According to several well-placed Rome sources, Iranian officials are quietly laying the groundwork necessary to turn to Pope Benedict XVI and top Vatican diplomats for mediation if the showdown with the United States should escalate toward a military intervention. The 80-year-old Pope has thus far steered clear of any strong public comments about either Iran's failure to fully comply with U.N. nuclear weapons inspectors or the drumbeat of war coming from some corners in Washington. But Iran, which has had diplomatic relations with the Holy See for 53 years, may be trying to line up Benedict as an ace in the hole for staving off a potential attack in the coming months.
"The Vatican seems to be part of their strategy," a senior Western diplomat in Rome said of the Iranian leadership. "They'll have an idea of when the 11th hour is coming. And they know an intervention of the Vatican is the most open and amenable route to Western public opinion. It could buy them time."
If the situation heats up in the coming months, the question of exactly what role the Vatican would play could become pivotal. Says one high-ranking Vatican official: "The Iranians look to the Holy See with particular attention. It is born from our common religious matrix. This could be utilized to offer ourselves as an intermediary if the crisis worsens." Among the potential moves: a forceful series of public appeals by the Pope, a Vatican emissary sent to Washington and Tehran, or a visit to the Vatican by Iranian President President Mahmoud Ahmadinejad, Time reports.

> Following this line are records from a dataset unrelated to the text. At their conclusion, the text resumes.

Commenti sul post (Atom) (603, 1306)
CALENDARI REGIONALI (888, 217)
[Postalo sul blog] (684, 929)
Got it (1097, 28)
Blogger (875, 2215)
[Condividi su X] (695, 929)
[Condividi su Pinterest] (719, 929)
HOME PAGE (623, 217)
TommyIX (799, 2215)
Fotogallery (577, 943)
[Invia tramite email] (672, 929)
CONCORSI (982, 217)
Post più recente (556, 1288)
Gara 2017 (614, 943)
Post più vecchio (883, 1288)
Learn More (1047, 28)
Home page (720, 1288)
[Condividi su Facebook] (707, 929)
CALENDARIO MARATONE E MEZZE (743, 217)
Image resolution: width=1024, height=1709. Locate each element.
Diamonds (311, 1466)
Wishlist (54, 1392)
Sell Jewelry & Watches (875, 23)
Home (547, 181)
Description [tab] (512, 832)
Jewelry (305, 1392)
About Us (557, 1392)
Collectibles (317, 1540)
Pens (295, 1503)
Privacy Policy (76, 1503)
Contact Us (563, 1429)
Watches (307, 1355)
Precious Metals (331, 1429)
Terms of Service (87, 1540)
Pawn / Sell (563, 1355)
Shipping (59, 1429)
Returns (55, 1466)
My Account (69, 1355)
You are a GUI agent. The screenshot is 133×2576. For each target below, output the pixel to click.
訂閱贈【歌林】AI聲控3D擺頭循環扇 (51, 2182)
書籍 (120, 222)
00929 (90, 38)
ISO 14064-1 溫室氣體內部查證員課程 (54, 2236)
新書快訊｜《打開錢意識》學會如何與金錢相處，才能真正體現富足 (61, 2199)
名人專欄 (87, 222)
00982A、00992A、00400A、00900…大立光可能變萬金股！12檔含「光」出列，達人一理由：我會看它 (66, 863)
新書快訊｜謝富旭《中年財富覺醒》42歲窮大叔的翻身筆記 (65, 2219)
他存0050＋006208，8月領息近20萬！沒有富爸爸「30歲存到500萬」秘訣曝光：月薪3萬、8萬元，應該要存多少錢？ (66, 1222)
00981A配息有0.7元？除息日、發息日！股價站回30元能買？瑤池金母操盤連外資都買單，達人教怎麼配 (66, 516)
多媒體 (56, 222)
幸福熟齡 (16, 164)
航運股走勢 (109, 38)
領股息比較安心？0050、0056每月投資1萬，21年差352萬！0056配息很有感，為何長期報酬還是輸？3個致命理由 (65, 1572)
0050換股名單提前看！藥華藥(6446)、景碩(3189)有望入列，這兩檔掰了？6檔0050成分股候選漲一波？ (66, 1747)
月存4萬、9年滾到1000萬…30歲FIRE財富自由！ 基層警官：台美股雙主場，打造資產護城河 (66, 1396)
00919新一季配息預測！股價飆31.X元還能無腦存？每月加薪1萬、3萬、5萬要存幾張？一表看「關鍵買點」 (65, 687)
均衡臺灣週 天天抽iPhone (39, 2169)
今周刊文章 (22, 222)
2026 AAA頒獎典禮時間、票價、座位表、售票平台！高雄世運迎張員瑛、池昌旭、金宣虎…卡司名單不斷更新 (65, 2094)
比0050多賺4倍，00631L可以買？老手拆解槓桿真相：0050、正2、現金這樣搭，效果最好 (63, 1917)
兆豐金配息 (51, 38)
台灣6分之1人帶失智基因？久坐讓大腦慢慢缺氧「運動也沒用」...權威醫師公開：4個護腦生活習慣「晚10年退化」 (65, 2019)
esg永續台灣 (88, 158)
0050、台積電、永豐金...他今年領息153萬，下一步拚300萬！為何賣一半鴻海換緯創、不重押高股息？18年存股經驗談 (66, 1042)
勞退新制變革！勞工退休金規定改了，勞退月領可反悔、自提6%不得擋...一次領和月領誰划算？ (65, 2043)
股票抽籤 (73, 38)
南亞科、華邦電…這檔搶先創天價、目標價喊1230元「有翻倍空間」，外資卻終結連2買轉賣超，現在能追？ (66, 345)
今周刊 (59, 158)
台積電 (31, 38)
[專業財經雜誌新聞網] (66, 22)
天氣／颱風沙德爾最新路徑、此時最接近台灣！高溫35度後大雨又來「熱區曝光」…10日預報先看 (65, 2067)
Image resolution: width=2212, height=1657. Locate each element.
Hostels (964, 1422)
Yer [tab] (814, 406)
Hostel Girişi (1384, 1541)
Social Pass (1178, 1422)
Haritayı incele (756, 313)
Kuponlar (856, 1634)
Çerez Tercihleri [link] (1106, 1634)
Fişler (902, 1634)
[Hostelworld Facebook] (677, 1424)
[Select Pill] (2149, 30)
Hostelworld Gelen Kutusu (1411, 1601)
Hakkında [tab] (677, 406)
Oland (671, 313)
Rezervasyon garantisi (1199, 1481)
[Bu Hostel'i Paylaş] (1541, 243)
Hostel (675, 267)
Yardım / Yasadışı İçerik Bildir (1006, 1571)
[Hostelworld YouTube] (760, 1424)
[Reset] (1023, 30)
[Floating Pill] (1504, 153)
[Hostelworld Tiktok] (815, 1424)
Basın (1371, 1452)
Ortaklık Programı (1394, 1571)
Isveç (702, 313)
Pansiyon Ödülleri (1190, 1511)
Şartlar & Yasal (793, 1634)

Pravda.Ru has interviewed Dr. William F. Schulz, Senior Fellow of Center for American Progress, who works in the area of religion and public policy, to find out whether it is possible for Iran to use Pope Benedict XVI as its secret weapon.
Pravda.Ru: If Pope Benedict XVI delivers a speech supporting Iran could it stave off a potential US attack?
William Schulz: The Vatican strongly opposed US intervention in Iraq in 2003 and that appeared to make little difference in US decision-making. Even granting that it is now a different era and a different pope, that experience leads me to doubt that, if the US is determined to attack Iran, the Pope's entreaties could stop it from doing so. On the other hand, in the face of the debacle in Iraq, the US administration is at least marginally more attentive to international opinion now than in 2003 and so an appeal from the Pope, coupled with those from other international leaders, particularly allies, might encourage a more extended period of negotiation.
Pravda.Ru: Is Vatican’s peacemaking initiative strong enough to lead to confessional friendship between Catholicism and Islam?
William Schulz: I strongly doubt that a rapprochement between the Vatican and Iran will in and of itself "lead to confessional friendship between Catholicism and Islam." The barriers between the two faiths are both generations in the making and exacerbated by the current traumas related to terrorusm. Moreover, Iran is but one Islamic country among many (and a Shiite country at that) that is feared and in some cases even loathed by other Islamic regimes, such as that of Saudi Arabia.
It would take far more than a verbal appeal by the Pope on Iran's behalf (which, after all, would be motivated more by geopolitical concerns than by a newfound sympathy on the Pope's part for Islam as a religion) to bring deep reconciliation between these two great faith traditions.